Devant 4 parlementaires de droite qui auront tenté de repousser et de restreindre le projet jusqu’au bout, les députés de la majorité votent une obligation de transparence sur la présence des banques françaises dans les paradis fiscaux. Une 1ère mondiale.
Onze heures. Arrivé dans les tribunes quasi vides de l’hémicycle. En bas aussi, il n’y a pas foule. Car si la gauche est bien présente, les travées de la droite sont incroyablement vides. Dans les tribunes, nous sommes 6, deux analystes qui cherchent qui dépose quel amendement et pour qui, plus 3 militants d’ONG qui ont œuvré pour que le projet traite de la question des paradis fiscaux. Les parlementaires débattent des moyens de sortir les banques françaises du marché de la spéculation alimentaire. Mais ni la rapporteuse, Karine Berger, ni le ministre des Finances, Pierre Moscovici, ne veulent aller plus loin. Les militants pensent à leurs amis d’Oxfam et s’agacent…
Le débat passe ensuite sur la possibilité de plafonner la rémunération des banquiers et de leurs traders. Le gouvernement s’engage à soutenir le travail du parlement européen qui réclame que les rémunérations variables soient au maximum égales à leur partie fixe, 1 pour 1, mais ne souhaite pas le mettre en place au seul niveau français.
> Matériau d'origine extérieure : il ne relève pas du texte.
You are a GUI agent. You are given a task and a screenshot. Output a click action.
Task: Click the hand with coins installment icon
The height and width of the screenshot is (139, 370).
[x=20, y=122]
Si on arrive un jour à ce résultat, ce serait bien ! Et un changement pour nos dirigeants de banque dont le variable de certains peut dépasser 5 fois le fixe !
Minuit et deux minutes. Le débat démarre sur l’article 4 bis, celui qui impose aux banques françaises de donner leur chiffre d’affaires et le nombre de personnes employées, consolidés pays par pays, partout dans le monde, ainsi que la liste de leurs filiales. Ça s’agite du côté des ONGistes, c’est en partie de leur travail de conviction, année après année que l’on va débattre. Certains ont même longuement parlé avec tel ou tel député pour faire avancer leur cause.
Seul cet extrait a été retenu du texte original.